_WHAT YOU SHOULD DO_
Below are records. Transcribe exactly the lines from the one that contains "Given: Click the Warehouse link arrow icon" through the last line, leaving any pictures out.

_MATERIALS PROVIDED_
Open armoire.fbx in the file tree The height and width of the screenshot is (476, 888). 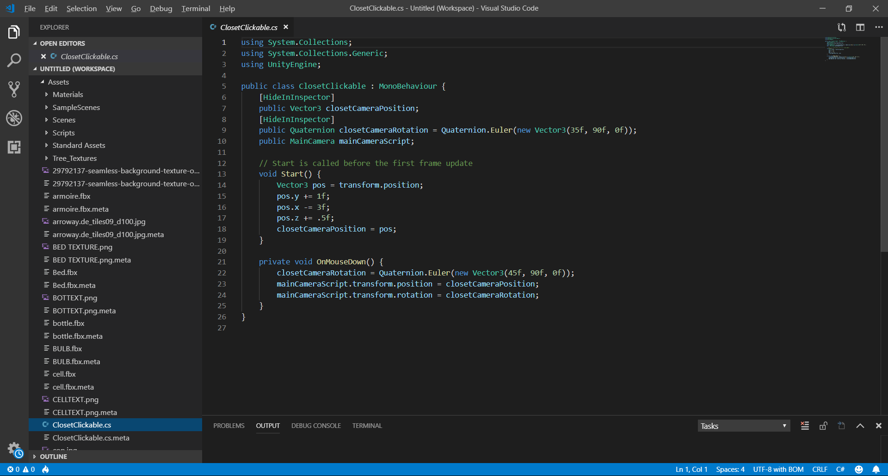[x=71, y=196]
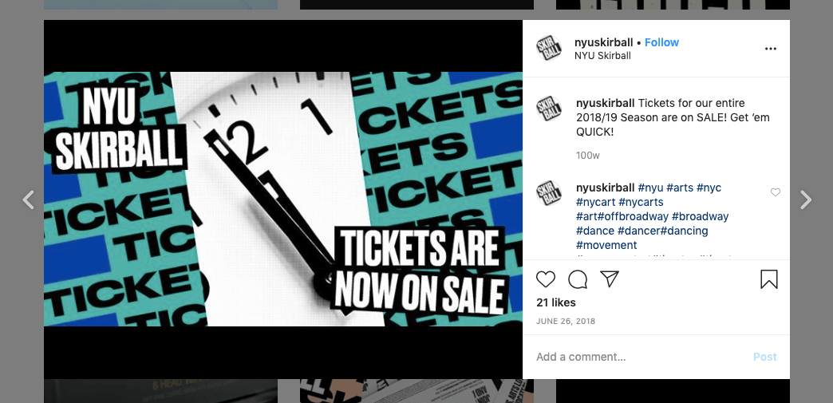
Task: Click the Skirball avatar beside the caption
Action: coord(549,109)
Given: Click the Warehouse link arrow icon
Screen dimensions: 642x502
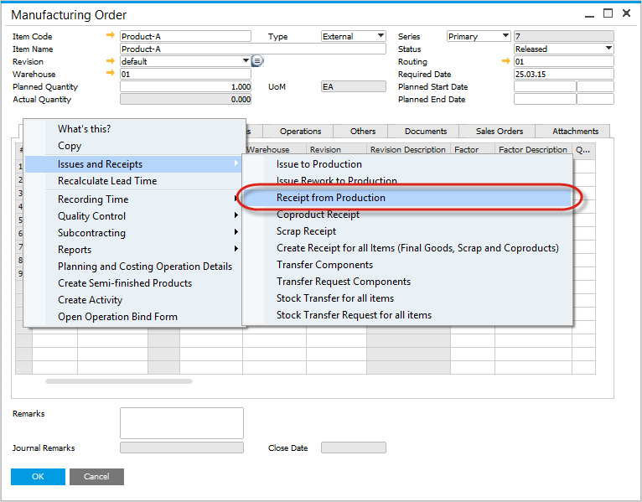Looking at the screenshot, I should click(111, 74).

_RESPONSE TO THE TASK_
Given: Click the Warehouse link arrow icon
Screen dimensions: 642x502
Looking at the screenshot, I should click(111, 74).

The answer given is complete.